La semaine dernière, une séquence de l’émission de téléréalité débat politique du service public a fait couler beaucoup d’encre. Ennemis comme amis de Jean-Luc Mélenchon se sont délectés de l’entendre, encore une fois, interrogé sur le Venezuela. L’extrait en lui-même ne m’intéresse guère que par ce qu’il révèle de plus profond.

1/ Je n’avais aucune sympathie pour Chavez, je n’en ai pas plus pour Maduro. Leur régime et leur pratique politique me répugnent. Je ne comprends pas l’enthousiasme de Mélenchon à leur égard et ne peux que le mettre sur le compte d’un fantasme romantique de révolution latine. J’ai toujours considéré ces amitiés du leader de la France insoumise comme l’une  de ses fautes morales et politiques majeures et n’ai pas changé d’avis, au contraire ! Il n’est donc certainement pas question ici de le défendre d’une manière ou d’une autre : il n’a pas besoin de moi pour cela. Quant à ses emportements furieux dont ses adversaires se repaissent, je ne m’y arrête pas : la colère peut être une passion politique tout à fait honorable ou une stratégie savamment calculée… ce n’est pas là-dessus que je juge un politique mais sur ses idées et ses actions. Je laisse l’écume de la vague médiatique aux crétins qui considèrent la politique comme un sport de glisse.

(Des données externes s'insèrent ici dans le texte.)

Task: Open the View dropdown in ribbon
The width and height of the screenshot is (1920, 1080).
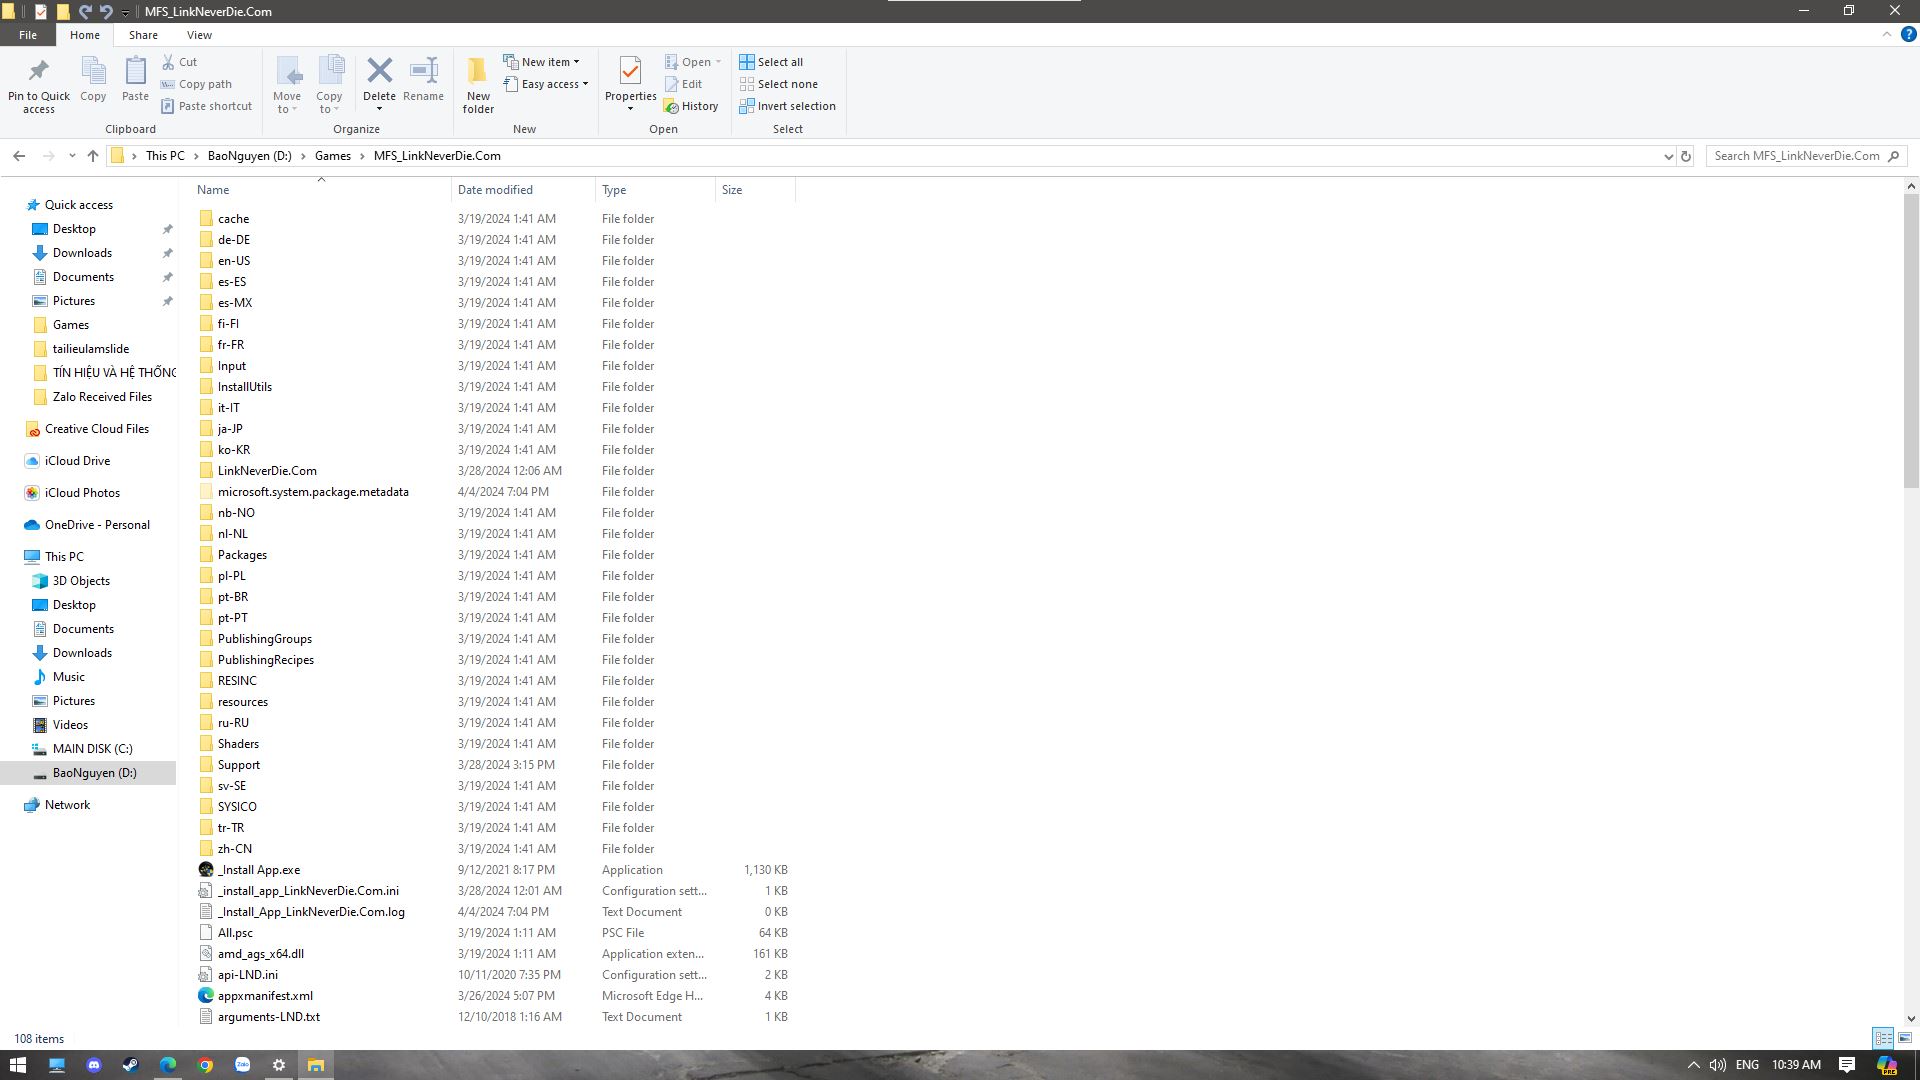Action: coord(198,36)
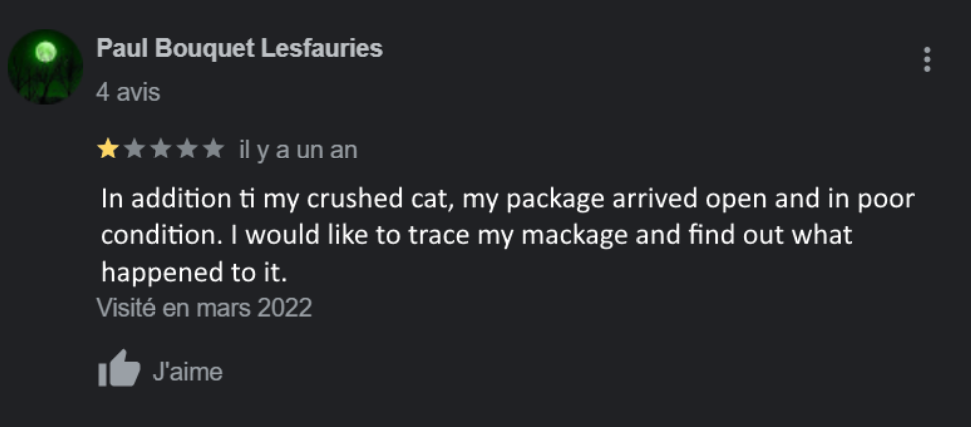Click the "il y a un an" timestamp
The image size is (971, 427).
[x=297, y=150]
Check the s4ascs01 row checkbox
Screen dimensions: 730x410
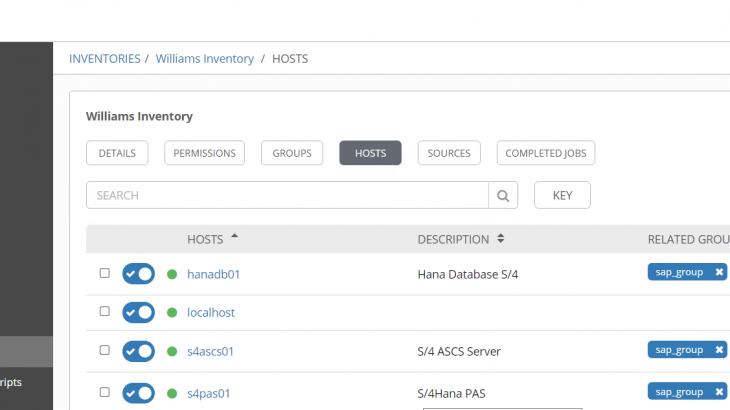105,351
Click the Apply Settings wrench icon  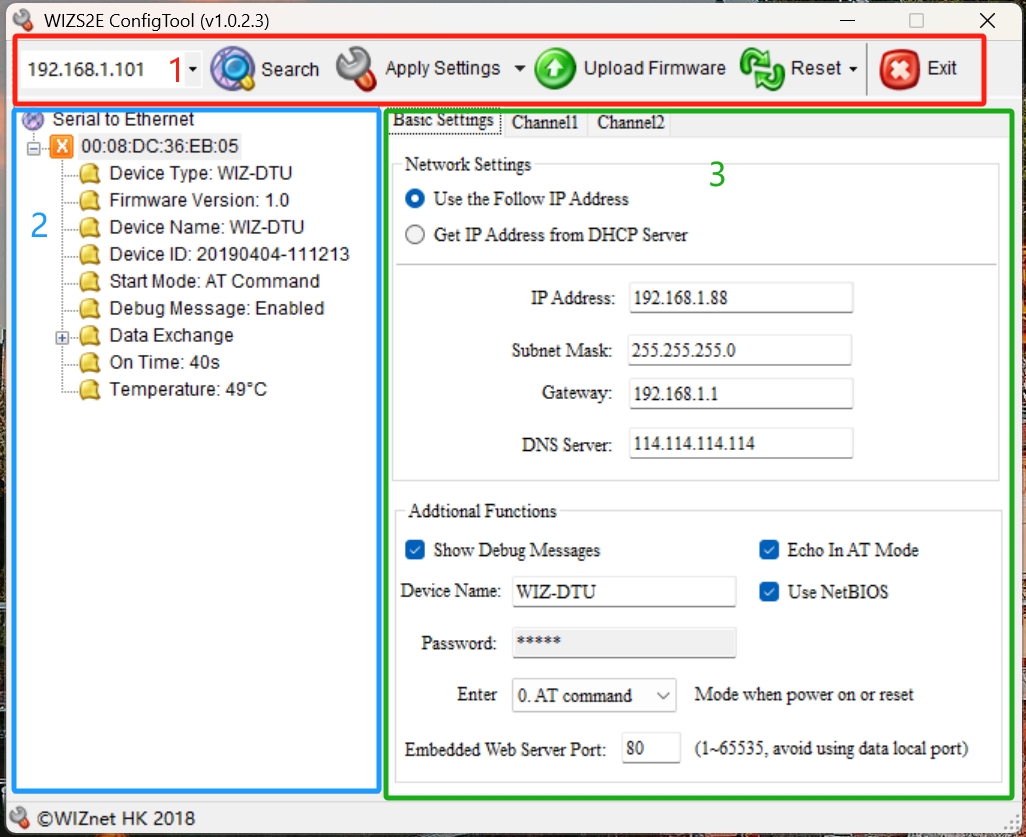355,68
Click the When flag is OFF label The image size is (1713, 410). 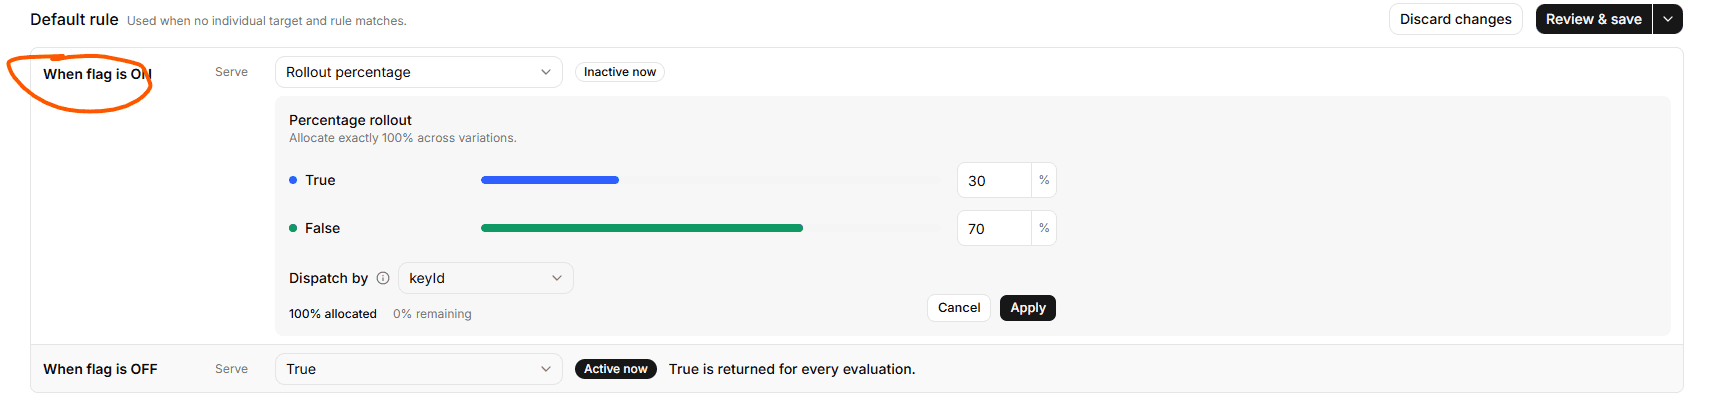click(x=100, y=369)
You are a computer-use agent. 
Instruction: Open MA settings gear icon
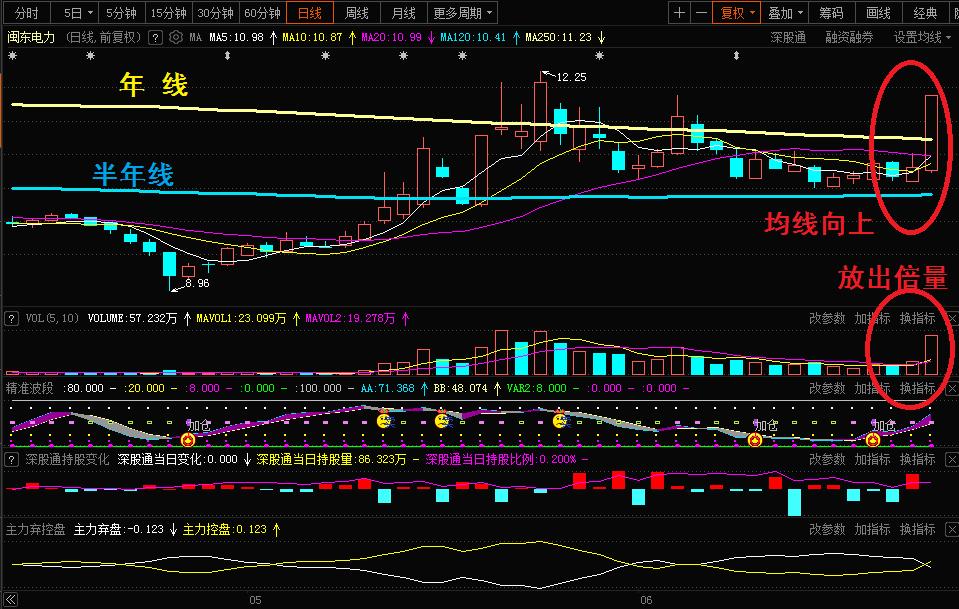[176, 37]
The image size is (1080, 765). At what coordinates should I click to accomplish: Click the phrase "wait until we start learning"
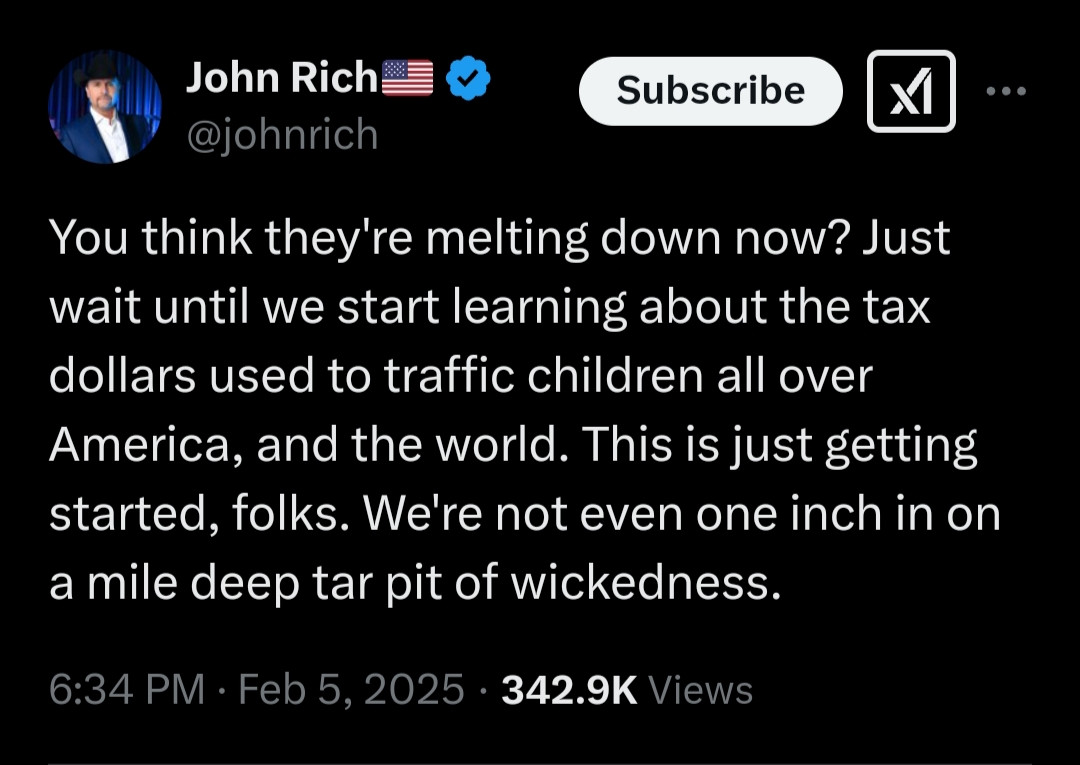pos(338,308)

2/ Bien que n’étant guère spécialiste du Venezuela, mes recherches et mes intuitions me conduisent à penser que la situation est bien plus complexe que le scénario de blockbuster que l’on nous sert, avec le face à face spectaculaire entre un méchant tyran et de gentils opposants démocrates. Soyons raisonnables, les protagonistes sont plus nombreux et leurs relations plus floues dans un contexte dramatiquement tendu : pouvoir personnel et autoritaire, milices fascisantes au service de puissants groupes politiques d’extrême-droite, démocrates sincères mais inaudibles, déçus du régime en quête de revanche, corruption généralisée, rôle incertain de l’armée, économie en lambeaux, tissu social explosé, manipulation et intoxications médiatiques, ressources naturelles spoliées, souveraineté nationale violée par des intérêts étrangers avides et des multinationales cupides… et le peuple au milieu. Un cocktail qui commande retenue et lucidité avant de se lancer dans des anathèmes arrogants. À nous qui sommes éloignés d’un océan, les journalistes ne devraient-ils pas nous proposer des analyses de fond, montrant toute la complexité du réel ? Les histoires des différents acteurs, leurs soutiens, leurs idéologies, leurs projets ? La situation l’exige. Et je ne glose pas ici sur une hypothétique objectivité journalistique ni sur une neutralité axiologique illusoire, bien grands mots dont se paient les sots ! je parle, plus sérieusement, d’honnêteté intellectuelle, objectif somme toute réaliste pour nos chers journalistes mainstream.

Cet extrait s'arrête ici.